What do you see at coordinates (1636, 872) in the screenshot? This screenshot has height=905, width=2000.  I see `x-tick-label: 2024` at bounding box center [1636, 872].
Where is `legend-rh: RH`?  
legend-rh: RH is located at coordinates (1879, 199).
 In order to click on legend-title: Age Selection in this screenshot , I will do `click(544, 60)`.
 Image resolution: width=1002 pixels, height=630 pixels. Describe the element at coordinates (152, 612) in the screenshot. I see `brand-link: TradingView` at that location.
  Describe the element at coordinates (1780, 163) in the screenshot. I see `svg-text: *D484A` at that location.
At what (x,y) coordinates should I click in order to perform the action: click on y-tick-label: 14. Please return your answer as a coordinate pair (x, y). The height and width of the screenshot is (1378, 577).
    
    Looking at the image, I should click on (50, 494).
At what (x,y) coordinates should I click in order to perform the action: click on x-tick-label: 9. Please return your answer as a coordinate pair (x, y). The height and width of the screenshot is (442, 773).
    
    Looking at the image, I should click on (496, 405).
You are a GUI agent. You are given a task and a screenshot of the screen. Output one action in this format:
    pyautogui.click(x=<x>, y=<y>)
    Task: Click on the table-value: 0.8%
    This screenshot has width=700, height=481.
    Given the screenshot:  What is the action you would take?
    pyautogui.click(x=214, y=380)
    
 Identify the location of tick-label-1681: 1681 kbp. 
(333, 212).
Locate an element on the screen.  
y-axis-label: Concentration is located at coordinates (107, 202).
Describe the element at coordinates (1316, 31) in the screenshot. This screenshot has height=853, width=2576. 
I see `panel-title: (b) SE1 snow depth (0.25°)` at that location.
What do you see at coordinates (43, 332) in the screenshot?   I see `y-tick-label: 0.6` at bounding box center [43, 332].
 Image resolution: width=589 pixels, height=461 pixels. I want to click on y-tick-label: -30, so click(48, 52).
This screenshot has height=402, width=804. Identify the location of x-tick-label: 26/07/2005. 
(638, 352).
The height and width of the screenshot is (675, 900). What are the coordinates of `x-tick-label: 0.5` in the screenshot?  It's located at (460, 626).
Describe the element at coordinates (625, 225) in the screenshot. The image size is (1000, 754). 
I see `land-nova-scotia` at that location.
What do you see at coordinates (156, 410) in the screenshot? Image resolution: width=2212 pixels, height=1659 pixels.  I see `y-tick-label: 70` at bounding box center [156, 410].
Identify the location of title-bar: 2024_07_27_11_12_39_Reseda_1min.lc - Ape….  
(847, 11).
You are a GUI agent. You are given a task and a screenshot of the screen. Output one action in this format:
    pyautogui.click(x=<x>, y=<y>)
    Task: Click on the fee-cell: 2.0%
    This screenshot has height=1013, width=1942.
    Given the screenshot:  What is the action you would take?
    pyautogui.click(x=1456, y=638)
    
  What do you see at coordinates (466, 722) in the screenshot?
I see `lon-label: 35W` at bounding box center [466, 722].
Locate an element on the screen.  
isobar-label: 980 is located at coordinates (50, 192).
* * * * *
▶ _ACTION ITEM_: Can you arrange the records above, starting at their first line and ending at the line that contains "Looking at the image, I should click on (496, 405).", as a Markdown table with the columns Row and Text, one numbered row per line and blank lines omitted?

▶ _EXERCISE RESPONSE_:
| Row | Text |
|---|---|
| 1 | What do you see at coordinates (1636, 872) in the screenshot? This screenshot has height=905, width=2000.  I see `x-tick-label: 2024` at bounding box center [1636, 872]. |
| 2 | Where is `legend-rh: RH`?   |
| 3 | legend-rh: RH is located at coordinates (1879, 199). |
| 4 |  In order to click on legend-title: Age Selection in this screenshot , I will do `click(544, 60)`. |
| 5 |  Image resolution: width=1002 pixels, height=630 pixels. Describe the element at coordinates (152, 612) in the screenshot. I see `brand-link: TradingView` at that location. |
| 6 |   Describe the element at coordinates (1780, 163) in the screenshot. I see `svg-text: *D484A` at that location. |
| 7 | At what (x,y) coordinates should I click in order to perform the action: click on y-tick-label: 14. Please return your answer as a coordinate pair (x, y). The height and width of the screenshot is (1378, 577). |
| 8 |     Looking at the image, I should click on (50, 494). |
| 9 | At what (x,y) coordinates should I click in order to perform the action: click on x-tick-label: 9. Please return your answer as a coordinate pair (x, y). The height and width of the screenshot is (442, 773). |
| 10 |     Looking at the image, I should click on (496, 405). |